Os cronistas da época relatam que a visita de Bartolomeu Colombo foi um evento festivo, marcado por celebrações. Os presentes foram tantos que ele precisou fretar uma caravela para poder transportá-los. Em 1502, Anacaona, cacique de Maguana, perdeu seu irmão. E, em reconhecimento ao seu valor e inteligência, ela foi nomeada cacique da “coluna vertebral” da ilha: Jaragua.

Naquela época, La Hispaniola estava abalada. Havia ocorrido uma rebelião de espanhóis frustrados, além de um levante de diversos caciques indígenas que lutavam contra os invasores.

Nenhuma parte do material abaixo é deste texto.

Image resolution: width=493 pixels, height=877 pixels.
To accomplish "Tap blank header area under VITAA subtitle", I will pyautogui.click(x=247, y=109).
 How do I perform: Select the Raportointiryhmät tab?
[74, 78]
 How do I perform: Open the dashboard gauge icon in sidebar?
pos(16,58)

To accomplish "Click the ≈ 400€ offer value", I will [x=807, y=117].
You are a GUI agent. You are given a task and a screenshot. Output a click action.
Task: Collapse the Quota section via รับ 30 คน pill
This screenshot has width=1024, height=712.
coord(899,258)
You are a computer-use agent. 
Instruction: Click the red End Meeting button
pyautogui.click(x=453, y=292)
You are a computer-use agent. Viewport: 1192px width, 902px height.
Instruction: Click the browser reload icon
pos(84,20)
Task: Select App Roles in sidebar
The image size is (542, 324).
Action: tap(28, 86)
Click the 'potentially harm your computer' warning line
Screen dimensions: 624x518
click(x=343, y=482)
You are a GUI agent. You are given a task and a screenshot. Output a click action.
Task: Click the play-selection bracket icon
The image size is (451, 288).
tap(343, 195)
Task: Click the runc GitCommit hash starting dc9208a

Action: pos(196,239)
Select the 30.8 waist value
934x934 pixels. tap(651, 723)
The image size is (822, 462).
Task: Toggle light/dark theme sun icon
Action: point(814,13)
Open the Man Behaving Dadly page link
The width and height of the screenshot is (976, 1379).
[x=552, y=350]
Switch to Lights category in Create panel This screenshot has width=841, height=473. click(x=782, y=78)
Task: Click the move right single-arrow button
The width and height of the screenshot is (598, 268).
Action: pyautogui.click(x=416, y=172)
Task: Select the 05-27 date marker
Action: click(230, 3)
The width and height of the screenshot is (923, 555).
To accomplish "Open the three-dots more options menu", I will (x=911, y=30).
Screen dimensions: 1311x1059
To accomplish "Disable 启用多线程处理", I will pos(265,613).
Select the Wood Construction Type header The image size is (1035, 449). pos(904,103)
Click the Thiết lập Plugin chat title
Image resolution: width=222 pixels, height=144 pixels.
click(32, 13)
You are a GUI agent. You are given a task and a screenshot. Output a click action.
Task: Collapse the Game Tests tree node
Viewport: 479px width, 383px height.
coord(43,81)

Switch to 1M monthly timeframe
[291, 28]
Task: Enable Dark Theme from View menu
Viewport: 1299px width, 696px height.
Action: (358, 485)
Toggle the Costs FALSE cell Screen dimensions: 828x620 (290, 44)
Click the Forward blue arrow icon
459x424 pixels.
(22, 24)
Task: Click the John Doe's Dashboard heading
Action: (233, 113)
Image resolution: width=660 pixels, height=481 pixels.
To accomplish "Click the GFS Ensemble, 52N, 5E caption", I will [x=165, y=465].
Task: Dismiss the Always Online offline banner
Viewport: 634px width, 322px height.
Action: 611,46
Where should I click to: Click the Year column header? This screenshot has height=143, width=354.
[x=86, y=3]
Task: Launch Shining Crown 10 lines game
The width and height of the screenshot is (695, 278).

O novo governador das Índias — o comendador de Lares, frei Nicolau de Ovando — propôs-se a pacificar a ilha. A longínqua região de Jaragua estava na sua mira, não só porque ali se haviam refugiado os rebeldes espanhóis, mas também porque haviam chegado rumores de que Anacaona e outros caciques estariam conspirando contra a coroa espanhola. Por isso, as ideias de “pacificação” do governador e da cacique eram muito diferentes.

Em um domingo de julho de 1503, Anacaona recebeu Ovando na praça de Jaragua com grandes festas, cantos e danças, como era de costume. O governador chegou com 70 homens a cavalo e 200 andarilhos.

Compareceram também à celebração dezenas de caciques, súditos de Anacaona. Ela foi uma das últimas a chegar à praça, acompanhada da filha e de outras líderes mulheres.

Depois de várias demonstrações das celebrações dos taínos, os homenageados convidaram os indígenas a reunir-se em uma choupana para retribuir as honras com um espetáculo próprio.

Entusiasmados e desarmados, os caciques e seus acompanhantes reuniram-se em uma casa de madeira e palha. Enquanto eles presenciavam uma competição, Ovando deu o sinal combinado para seus homens, que os capturaram, amarraram e queimaram vivos.

Enquanto isso, outros espanhóis atacavam os indígenas que estavam no lado de fora. De las Casas conta que eles cortaram as pernas das crianças enquanto elas corriam. E, quando algum espanhol tentava salvar uma criança fazendo-a montar no seu cavalo, outro se aproximava e “atravessava a criança com uma lança”

Por vários meses depois do massacre, Nicolau de Ovando conduziu uma sangrenta campanha de perseguição contra os indígenas, até que foram quase exterminados da ilha, segundo Samuel M. Wilson no seu livro Hispaniola: Caribbean Chiefdoms in the Age of Columbus (“La Hispaniola: Os cacicados do Caribe no tempo de Colombo”, em tradução livre).

Suas campanhas sangrentas e uma série de epidemias reduziram a população de La Hispaniola, das 500 mil pessoas estimadas na época da chegada de Colombo, para apenas 60 mil nativos, segundo dados do censo de 1507 no Manual de la Historia Dominicana (“Manual da história dominicana”, em tradução livre), do historiador Frank Moya Pons. Traída Anacaona foi capturada e morta enforcada. O diretor do Museu de Anacaona afirma que ela “foi a rainha taína mais adorada pelo povo. Não baixou a cabeça até o último dia e deu sua vida por eles”.

Já Navarro a descreve simplesmente como “a líder máxima de toda a população, não somente nesta ilha [La Hispaniola], mas também em Porto Rico, Cuba e parte da Jamaica”.

Sua história é recordada em canções, como “Anacaona”, do cantor porto-riquenho Cheo Feliciano, e nos poemas que levam seu nome, escritos pela poetisa dominicana Salomé Ureña.